问题
Background
I have a simple media client/server I've written, and I want to generate a non-obvious time value I send with each command from the client to the server. The timestamps will have a fair bit of data in them (nano-second resolution, even if it's not truly accurate, due to limitations of timer sampling in modern operating systems), etc.
What I'm trying to do (on Linux, in C), is to generate a one-to-one sequence of n-bit values (let's assume data is store in 128bit array-of-int elements for now) with no overlapping/colliding values. I would then take a pseudo-random 128bit value/number as a "salt", apply it to the timestamp, and then start sending off commands to the server, incrementing the pre-salted/pre-hashed value.
The reason the timestamp size is so large is because the timestamp may have to accommodate a very large duration of time.
Question
How could I accomplish such a sequence (non-colliding) with an initial salt value? The best approach that sounds along the lines of my goal is from this post, which notes:
If option 1 isn't "random" enough for you, use the CRC-32 hash of said global (32-bit) counter. There is a 1-to-1 mapping (bijection) between N-bit integers and their CRC-N so uniqueness will still be guaranteed.
However, I do not know:
- If that can (efficiently) be extended to 128-bit data.
- If some sort of addition-to/multiplication-by salt-value to provide the initial seed for the sequence would disrupt it or introduce collisions.
Follow-up
I realize that I could use a 128bit random hash from libssl
or something similar, but I want the remote server, using the same salt value, to be able to convert the hashed timestamps back into their true values.
Thank you.
回答1:
You could use a linear congruential generator. With the right parameters, it is guaranteed to produce non-repeating sequences [unique] sequences with a full period (i.e. no collisions).
This is what random(3)
uses in TYPE_0
mode. I adapted it for a full unsigned int
range and the seed can be any unsigned int
(See my sample code below).
I believe it can be extended to 64 or 128 bits. I'd have a look at: https://en.wikipedia.org/wiki/Linear_congruential_generator to see about the constraints on parameters to prevent collisions and good randomness.
Following the wiki page guidelines, you could produce one that can take any 128 bit value as the seed and will not repeat until all possible 128 bit numbers have been generated.
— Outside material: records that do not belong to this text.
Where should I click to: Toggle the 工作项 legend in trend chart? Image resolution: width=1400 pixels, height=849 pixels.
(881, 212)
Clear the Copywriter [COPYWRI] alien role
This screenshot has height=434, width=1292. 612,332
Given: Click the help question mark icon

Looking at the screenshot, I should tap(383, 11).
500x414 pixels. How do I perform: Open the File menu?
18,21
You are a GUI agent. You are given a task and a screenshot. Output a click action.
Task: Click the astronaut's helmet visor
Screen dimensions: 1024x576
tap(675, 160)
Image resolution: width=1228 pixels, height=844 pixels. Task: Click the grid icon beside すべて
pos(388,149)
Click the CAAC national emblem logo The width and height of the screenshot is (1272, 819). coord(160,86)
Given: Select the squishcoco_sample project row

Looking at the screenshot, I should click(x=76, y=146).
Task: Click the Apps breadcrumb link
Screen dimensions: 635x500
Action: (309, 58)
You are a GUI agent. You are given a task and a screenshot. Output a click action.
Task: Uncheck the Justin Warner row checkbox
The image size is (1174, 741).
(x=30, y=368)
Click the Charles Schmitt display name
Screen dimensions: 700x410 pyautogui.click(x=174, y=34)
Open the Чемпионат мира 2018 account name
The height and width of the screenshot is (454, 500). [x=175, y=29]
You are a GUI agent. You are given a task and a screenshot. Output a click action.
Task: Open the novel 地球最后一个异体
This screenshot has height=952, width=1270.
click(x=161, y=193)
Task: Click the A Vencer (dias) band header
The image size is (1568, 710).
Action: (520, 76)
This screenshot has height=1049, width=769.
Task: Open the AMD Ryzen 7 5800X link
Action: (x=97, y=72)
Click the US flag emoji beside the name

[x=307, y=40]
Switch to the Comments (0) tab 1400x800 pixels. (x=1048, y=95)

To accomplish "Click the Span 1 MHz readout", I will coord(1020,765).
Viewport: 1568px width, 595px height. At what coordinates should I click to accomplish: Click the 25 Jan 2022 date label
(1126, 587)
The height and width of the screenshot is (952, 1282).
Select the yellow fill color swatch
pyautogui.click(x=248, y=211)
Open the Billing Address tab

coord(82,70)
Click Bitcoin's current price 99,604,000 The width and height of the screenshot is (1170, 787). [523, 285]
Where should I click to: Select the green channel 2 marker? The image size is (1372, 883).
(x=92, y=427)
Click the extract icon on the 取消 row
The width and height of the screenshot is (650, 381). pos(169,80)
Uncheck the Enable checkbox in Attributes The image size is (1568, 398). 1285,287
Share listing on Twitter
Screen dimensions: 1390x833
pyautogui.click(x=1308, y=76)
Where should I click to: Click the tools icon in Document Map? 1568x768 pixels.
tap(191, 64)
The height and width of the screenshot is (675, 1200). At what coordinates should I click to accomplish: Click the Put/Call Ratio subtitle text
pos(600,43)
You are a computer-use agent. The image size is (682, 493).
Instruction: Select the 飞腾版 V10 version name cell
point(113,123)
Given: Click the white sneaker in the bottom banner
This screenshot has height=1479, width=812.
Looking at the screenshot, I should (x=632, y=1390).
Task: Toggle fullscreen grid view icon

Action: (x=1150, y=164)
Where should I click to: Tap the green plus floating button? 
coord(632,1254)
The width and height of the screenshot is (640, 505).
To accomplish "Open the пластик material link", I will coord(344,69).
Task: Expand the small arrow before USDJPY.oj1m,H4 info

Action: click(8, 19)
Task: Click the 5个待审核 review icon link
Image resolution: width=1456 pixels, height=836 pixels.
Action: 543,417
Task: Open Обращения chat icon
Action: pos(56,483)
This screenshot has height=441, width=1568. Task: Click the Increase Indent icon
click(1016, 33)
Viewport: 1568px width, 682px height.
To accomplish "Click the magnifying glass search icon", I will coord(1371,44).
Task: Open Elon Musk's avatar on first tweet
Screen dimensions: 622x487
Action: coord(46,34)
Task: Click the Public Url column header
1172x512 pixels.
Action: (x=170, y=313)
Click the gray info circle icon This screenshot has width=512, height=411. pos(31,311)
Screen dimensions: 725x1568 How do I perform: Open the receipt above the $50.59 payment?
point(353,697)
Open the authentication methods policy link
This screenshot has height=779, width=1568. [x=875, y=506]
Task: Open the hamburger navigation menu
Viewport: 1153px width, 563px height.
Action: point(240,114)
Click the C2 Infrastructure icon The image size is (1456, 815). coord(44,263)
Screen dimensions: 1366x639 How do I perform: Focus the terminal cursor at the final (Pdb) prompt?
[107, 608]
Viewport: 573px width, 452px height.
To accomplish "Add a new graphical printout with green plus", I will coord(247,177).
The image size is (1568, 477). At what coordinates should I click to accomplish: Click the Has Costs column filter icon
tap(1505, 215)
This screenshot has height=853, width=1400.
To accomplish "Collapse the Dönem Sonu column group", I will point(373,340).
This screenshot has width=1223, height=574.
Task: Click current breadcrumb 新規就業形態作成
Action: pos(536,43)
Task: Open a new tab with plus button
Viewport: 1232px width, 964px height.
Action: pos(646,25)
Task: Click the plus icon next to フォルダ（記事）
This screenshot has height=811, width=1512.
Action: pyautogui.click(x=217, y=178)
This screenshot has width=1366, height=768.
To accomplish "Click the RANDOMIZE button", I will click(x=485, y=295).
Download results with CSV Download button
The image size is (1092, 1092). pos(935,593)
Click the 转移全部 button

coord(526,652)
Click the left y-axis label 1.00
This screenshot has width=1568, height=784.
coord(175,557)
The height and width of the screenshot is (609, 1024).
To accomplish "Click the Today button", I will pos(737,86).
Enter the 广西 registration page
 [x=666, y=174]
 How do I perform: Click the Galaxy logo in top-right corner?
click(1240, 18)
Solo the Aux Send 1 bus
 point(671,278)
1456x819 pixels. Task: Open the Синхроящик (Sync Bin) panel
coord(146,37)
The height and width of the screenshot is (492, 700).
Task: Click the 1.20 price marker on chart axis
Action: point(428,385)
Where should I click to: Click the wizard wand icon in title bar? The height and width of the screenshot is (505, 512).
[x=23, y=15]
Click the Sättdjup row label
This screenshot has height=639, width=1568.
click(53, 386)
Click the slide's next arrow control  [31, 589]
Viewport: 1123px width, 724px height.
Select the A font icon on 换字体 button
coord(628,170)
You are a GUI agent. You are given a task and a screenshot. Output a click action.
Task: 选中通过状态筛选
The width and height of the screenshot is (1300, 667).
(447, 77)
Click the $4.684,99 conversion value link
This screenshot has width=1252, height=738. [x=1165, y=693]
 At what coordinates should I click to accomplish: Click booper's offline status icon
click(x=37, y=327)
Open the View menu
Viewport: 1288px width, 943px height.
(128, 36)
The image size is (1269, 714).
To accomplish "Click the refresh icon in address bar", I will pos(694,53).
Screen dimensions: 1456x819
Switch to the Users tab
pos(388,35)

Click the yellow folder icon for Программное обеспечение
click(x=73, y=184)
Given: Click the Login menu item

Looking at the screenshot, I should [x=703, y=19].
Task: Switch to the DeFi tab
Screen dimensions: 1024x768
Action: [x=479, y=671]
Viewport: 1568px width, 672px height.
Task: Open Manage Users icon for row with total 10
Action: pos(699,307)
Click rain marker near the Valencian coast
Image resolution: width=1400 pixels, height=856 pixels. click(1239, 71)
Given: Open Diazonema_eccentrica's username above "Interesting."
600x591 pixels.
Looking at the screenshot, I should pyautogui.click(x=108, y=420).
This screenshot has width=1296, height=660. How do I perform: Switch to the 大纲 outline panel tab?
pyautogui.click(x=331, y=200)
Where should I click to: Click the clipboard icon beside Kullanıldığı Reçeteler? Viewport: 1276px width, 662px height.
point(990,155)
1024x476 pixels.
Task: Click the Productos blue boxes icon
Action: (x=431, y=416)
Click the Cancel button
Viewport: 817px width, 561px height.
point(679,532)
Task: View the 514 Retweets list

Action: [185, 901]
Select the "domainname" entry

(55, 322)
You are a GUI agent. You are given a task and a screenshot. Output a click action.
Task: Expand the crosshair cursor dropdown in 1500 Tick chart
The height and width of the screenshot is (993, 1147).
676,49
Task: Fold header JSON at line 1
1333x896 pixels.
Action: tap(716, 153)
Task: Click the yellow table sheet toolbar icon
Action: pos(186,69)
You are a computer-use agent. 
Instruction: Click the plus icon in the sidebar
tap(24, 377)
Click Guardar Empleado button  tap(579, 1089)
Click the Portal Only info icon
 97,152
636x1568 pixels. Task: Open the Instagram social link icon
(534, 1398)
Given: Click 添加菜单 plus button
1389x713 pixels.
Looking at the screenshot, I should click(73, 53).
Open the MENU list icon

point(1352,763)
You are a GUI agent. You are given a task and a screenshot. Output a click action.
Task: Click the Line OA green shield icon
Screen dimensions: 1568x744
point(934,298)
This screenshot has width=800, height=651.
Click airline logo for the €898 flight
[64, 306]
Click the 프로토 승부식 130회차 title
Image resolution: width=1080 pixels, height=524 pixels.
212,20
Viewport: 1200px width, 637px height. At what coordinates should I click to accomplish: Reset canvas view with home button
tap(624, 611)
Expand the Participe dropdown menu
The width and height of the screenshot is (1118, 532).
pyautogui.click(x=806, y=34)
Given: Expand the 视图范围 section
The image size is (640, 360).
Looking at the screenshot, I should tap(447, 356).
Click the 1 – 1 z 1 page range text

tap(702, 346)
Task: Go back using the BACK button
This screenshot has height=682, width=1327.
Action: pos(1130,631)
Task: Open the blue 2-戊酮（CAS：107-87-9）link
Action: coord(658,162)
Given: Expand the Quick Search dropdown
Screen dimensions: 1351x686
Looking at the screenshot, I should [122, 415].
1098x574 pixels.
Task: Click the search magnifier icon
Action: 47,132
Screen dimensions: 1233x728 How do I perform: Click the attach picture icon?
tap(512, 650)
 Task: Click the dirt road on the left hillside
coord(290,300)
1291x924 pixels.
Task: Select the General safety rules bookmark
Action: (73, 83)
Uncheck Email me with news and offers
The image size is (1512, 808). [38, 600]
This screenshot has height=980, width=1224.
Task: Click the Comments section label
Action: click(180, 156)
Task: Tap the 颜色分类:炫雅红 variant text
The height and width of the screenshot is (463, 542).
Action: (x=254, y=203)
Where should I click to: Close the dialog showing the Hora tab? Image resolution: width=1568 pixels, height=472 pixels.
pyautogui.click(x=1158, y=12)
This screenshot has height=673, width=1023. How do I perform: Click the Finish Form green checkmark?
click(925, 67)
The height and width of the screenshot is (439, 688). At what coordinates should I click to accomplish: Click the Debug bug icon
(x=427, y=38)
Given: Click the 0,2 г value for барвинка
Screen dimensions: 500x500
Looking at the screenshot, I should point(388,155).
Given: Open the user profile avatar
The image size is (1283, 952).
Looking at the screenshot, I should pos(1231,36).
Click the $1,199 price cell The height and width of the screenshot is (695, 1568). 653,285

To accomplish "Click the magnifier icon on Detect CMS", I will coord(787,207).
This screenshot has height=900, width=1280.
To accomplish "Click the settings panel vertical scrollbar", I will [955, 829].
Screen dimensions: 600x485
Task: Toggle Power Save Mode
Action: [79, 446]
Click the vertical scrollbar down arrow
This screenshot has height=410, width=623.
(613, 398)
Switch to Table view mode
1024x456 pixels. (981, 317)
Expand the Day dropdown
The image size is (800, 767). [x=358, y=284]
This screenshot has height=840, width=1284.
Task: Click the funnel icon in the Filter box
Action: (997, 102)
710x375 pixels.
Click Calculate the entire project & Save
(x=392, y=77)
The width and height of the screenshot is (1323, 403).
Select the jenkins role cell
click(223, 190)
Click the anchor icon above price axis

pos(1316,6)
You may need to write a program to generate suitable parameter pairs and then test them for the "best" randomness. This would be a one time operation.
Once you've got them, just plug these parameters into your equation in your actual application.
Here's some code of mine that I had been playing with when I was looking for something similar:
// _prngstd -- get random number
static inline u32
_prngstd(prng_p prng)
{
long rhs;
u32 lhs;
// NOTE: random is faster and has a _long_ period, but it _only_ produces
// positive integers but jrand48 produces positive _and_ negative
#if 0
rhs = jrand48(btc->btc_seed);
lhs = rhs;
#endif
// this has collisions
#if 0
rhs = rand();
PRNG_FLIP;
#endif
// this has collisions because it defaults to TYPE_3
#if 0
rhs = random();
PRNG_FLIP;
#endif
// this is random in TYPE_0 (linear congruential) mode
#if 0
prng->prng_state = ((prng->prng_state * 1103515245) + 12345) & 0x7fffffff;
rhs = prng->prng_state;
PRNG_FLIP;
#endif
// this is random in TYPE_0 (linear congruential) mode with the mask
// removed to get full range numbers
// this does _not_ produce overlaps
#if 1
prng->prng_state = ((prng->prng_state * 1103515245) + 12345);
rhs = prng->prng_state;
lhs = rhs;
#endif
return lhs;
}
回答2:
The short answer is encryption. With a set of 128 bit values feed them into AES and get a different set of 128 bit values out. Because encryption is reversible the outputs are guaranteed unique for unique inputs with a fixed key.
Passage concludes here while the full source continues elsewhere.